==== Recorded data ====
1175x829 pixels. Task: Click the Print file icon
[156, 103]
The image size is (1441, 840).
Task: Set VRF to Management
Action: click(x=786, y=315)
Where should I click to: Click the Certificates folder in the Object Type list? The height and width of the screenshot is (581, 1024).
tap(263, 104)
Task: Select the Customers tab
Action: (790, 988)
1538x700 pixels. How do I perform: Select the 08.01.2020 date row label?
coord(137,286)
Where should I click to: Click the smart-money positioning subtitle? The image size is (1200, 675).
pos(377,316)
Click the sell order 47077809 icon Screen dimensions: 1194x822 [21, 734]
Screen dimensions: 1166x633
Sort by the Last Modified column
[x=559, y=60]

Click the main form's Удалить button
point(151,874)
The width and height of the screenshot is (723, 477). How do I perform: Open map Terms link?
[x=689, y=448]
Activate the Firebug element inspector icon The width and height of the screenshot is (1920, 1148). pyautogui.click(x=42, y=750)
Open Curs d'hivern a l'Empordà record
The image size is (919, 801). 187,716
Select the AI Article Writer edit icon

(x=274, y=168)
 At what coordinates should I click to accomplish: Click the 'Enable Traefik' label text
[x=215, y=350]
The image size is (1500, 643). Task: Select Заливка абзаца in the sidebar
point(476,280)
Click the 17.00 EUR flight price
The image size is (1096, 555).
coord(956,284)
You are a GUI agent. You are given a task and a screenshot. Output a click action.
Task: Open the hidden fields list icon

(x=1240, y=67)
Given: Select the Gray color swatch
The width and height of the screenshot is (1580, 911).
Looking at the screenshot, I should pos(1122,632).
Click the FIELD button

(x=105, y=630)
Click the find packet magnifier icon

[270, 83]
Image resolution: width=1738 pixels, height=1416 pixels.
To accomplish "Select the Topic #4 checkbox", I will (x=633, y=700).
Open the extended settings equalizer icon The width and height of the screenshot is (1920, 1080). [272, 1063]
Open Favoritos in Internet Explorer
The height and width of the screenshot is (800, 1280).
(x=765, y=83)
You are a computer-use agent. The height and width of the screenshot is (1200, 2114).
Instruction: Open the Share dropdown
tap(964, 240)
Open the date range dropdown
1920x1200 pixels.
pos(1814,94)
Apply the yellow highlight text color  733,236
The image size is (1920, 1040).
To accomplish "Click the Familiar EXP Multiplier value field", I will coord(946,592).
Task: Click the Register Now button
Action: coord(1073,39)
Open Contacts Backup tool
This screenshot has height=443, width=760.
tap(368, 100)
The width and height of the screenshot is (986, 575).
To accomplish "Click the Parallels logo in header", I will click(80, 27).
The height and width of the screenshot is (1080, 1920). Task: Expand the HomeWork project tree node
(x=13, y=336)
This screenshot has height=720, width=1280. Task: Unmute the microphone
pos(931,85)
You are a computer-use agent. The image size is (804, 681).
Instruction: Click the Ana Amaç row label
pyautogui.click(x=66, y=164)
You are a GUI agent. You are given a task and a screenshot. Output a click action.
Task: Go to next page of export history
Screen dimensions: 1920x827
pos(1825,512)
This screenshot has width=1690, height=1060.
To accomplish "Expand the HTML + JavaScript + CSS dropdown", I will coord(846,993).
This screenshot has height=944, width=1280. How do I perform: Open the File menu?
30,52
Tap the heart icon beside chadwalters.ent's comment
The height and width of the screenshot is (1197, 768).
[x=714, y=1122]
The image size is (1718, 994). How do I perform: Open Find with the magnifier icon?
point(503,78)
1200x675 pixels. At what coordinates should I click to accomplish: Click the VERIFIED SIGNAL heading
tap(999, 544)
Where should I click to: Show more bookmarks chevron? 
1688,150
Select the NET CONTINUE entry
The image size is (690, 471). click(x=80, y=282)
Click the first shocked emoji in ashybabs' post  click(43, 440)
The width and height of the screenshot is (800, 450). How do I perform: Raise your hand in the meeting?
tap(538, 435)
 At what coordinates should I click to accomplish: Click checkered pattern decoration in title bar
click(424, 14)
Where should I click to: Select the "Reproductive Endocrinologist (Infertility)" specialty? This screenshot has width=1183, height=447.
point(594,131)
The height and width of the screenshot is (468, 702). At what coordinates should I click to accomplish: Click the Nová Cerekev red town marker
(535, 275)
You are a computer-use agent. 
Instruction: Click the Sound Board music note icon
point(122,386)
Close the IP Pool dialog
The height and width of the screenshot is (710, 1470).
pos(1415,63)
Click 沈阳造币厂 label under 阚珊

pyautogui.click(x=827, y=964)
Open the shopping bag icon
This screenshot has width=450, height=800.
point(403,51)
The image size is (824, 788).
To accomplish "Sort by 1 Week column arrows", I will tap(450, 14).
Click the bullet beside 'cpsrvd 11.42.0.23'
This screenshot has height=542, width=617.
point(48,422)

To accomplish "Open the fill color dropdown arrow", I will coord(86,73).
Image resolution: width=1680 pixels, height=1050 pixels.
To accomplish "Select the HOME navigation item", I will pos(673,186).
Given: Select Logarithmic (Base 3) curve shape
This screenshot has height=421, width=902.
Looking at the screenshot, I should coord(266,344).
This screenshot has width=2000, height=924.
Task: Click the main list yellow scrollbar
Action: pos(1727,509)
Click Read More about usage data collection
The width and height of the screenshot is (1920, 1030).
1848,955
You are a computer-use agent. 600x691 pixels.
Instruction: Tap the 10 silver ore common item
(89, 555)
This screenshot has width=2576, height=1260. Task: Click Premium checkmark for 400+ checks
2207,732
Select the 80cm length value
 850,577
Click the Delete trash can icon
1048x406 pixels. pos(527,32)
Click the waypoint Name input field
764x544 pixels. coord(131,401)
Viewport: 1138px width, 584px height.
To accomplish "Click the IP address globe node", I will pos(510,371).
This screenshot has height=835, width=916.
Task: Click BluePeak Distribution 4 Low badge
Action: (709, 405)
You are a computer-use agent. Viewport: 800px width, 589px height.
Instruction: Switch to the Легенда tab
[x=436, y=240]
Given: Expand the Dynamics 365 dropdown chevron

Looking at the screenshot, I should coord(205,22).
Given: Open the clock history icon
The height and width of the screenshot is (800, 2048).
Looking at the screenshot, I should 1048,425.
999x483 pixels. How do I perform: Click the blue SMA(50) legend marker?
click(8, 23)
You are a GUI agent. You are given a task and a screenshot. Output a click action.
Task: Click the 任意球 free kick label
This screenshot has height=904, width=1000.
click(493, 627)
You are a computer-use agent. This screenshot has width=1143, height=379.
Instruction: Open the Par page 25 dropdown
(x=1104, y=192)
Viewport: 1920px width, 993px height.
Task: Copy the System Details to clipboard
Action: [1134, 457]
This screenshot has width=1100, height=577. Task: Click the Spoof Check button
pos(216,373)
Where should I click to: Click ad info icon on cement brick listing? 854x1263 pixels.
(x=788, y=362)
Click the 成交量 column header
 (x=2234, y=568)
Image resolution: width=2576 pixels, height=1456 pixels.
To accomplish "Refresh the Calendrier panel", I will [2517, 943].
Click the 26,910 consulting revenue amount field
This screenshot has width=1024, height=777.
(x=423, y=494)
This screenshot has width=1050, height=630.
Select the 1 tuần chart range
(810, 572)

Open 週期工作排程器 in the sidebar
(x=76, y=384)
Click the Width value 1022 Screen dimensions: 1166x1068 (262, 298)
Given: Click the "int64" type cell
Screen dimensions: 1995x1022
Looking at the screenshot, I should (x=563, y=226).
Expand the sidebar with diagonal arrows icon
====
> **Work to complete**: Repeat the listing from the line with "The width and height of the screenshot is (723, 477)." to the line with "(x=765, y=83)", switching "Open" to "Launch" and leaving all other text unchanged.

> **Solution to this exercise**:
The width and height of the screenshot is (723, 477). How do I perform: Launch map Terms link?
[x=689, y=448]
Activate the Firebug element inspector icon The width and height of the screenshot is (1920, 1148). pyautogui.click(x=42, y=750)
Launch Curs d'hivern a l'Empordà record
The image size is (919, 801). 187,716
Select the AI Article Writer edit icon

(x=274, y=168)
 At what coordinates should I click to accomplish: Click the 'Enable Traefik' label text
[x=215, y=350]
The image size is (1500, 643). Task: Select Заливка абзаца in the sidebar
point(476,280)
Click the 17.00 EUR flight price
The image size is (1096, 555).
coord(956,284)
You are a GUI agent. You are given a task and a screenshot. Output a click action.
Task: Launch the hidden fields list icon

(x=1240, y=67)
Given: Select the Gray color swatch
The width and height of the screenshot is (1580, 911).
Looking at the screenshot, I should pos(1122,632).
Click the FIELD button

(x=105, y=630)
Click the find packet magnifier icon

[270, 83]
Image resolution: width=1738 pixels, height=1416 pixels.
To accomplish "Select the Topic #4 checkbox", I will (x=633, y=700).
Launch the extended settings equalizer icon The width and height of the screenshot is (1920, 1080). [272, 1063]
Launch Favoritos in Internet Explorer
The height and width of the screenshot is (800, 1280).
(x=765, y=83)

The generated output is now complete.